Photo Credit: Dr. Ọbádélé Kambon, Nana Kwame
The Black Repat: Living in Ghana You Have Freedom From Fear
Dr. Ọbádélé Kambon, Nana Kwame has built a successful life in Accra, Ghana after leaving the United States in 2008.
He is a world-renowned master linguist and the founder of Abibitumi where he specializes in live online and offline teaching of various Afrikan languages, including Akan (Twi), Yoruba, Wolof, Mdw Ntr (Hieroglyphics), and Kiswahili.
In an interview with Travel Noire, he talks about what led to his decision to repatriate to Ghana at the age of 28 and why he says his goal is to never set foot on United States soil again.
Travel Noire: What inspired you to move to Ghana?
Dr. Kambon: Why I’m here? One, I am home. And two, some of the unrest that you’re seeing going on throughout the US around George Floyd being killed I was someone who was subjected to wrongful arrest.
The police don’t ask you if are you an upstanding citizen or care about your education. All they see is that you’re Black.
As I am here in Ghana today, I realized that I never worry if police are going to pull me out of my car and stick their knee on my neck. They do tend to do that at the government level, where they’ll disregard your sovereign state and violate your airspace. However, on a day-to-day basis, which is what we see in the United States, which I refer to as the United Snakes, it’s like shooting fish in a barrel with Black people at any point in time where state and non-state actors can continue the anti-black genocide that has been going on for quite some time.
I’m here because I realized that this is a place where I can raise my children safely and where my wife and I can be safe. I’m also here to help build a nation that can stand up to places like the United States, the United Kingdom, and Canada. I’m here to be a part of building Africa to make it that power that can stand up and defeat the enemies of black people.
Travel Noire: Since moving to Ghana, what have you either discovered about yourself, or what are some things you probably would not have realized if you were to stay here in the US?
Dr. Kambon: I first came in 1998, That was just for two weeks. I came here again in 1999. Then I did a year of study abroad from 2000 through 2001. So, from there, I would say that I got a very good sense of what living here permanently would be like.
The culture shock that you will find is the people that are perming their hair and people who are going to church praying to an imaginary white boy on a stick. That’s the culture shock. People are perming their hair and going to church.
That’s a shock because you’re like, okay, I’m coming to Africa. You come here and you find that people are trying to be whiter than anybody on the face of the planet earth. You’ll find people who have white first names and last names, who have never had an African name a day in their life.
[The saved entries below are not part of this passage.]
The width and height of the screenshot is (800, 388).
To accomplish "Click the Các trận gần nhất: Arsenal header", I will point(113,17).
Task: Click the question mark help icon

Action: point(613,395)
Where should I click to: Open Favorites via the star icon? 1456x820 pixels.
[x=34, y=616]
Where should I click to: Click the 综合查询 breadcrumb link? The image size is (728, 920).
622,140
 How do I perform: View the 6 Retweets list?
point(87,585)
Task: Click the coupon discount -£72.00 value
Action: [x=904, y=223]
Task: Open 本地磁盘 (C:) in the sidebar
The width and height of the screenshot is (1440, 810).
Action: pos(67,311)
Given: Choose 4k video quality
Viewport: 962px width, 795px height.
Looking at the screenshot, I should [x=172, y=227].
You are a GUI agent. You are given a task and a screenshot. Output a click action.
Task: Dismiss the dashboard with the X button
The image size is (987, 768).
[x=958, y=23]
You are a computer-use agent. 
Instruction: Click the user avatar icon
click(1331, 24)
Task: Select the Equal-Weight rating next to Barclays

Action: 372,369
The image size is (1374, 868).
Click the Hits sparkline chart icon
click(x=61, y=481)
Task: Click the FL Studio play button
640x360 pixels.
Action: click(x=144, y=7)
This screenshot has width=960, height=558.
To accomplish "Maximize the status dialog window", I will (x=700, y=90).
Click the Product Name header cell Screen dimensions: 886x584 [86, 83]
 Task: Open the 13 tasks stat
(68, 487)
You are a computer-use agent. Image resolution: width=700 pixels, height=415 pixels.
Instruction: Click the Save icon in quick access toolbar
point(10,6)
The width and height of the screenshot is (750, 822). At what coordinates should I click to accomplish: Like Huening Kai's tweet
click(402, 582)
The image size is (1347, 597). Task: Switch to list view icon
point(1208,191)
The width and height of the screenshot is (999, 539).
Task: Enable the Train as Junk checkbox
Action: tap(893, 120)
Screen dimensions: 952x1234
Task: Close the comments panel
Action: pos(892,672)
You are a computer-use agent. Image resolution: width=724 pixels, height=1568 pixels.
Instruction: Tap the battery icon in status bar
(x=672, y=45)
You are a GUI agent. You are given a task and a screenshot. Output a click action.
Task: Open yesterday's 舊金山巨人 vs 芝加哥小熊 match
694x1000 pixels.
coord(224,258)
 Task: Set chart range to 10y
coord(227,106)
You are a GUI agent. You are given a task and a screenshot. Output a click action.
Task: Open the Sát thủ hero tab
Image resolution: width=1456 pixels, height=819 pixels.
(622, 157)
Meanwhile, I was born with my name.
The major thing is that you’ll come to Africa, and you’re thinking okay Africa is home. That this will be some sort of a refuge from the wicked. But then when you actually come here, you’ll find some of the most sellout, anti-Black, House negroes.
If you want to meet Africans in Africa, generally speaking, you may have to create them. Because what has been manufactured here over the past few decades, if not a few centuries, is anti-Africans. People who have been manufactured to hate everything about who they are as African people.
In universities and other schools, you would think they’re supposed to teach about African philosophy. But unfortunately, all they know about is Socrates, Plato, and Aristotle and they don’t know anything about Africa.
Travel Noire: So, even with the flaws that you just described, how would you pitch Ghana to others thinking of relocating?
Dr. Kambon: I say that here is the battlefront. This is the battlefield and on that side is deep, deep, deep behind enemy lines. You can see that because black people are getting shot down every single day. That’s what happens when we’re deep into enemy territory. You have numerous casualties in that situation.
Here, this is the frontlines of the battlefield, because, you know, it’s a fight over basically for the minds of African people, as well as for the actual soil itself.
What I would say is that because this is the frontlines that you come here and you are ready to do that work of actually creating the Africa that we would like to see.
There are some people who come here, you know to chill out and relax and that’s here as well. There was one brother who said that when he comes to Ghana, it makes him feel like this is what it’s like to be a white man in America because nobody follows you around the store because you’re Black because everybody’s Black.
You all can be just walking around and living, and you have this freedom from fear.
Then in terms of quality of life, I was just on my land and there are all kinds of stuff growing there. We just went up and planted coconut trees and mango trees. We already got pineapples. We’ve got all kinds of peppers, plantains, and cassava, you would literally have to give the effort to starve from hunger.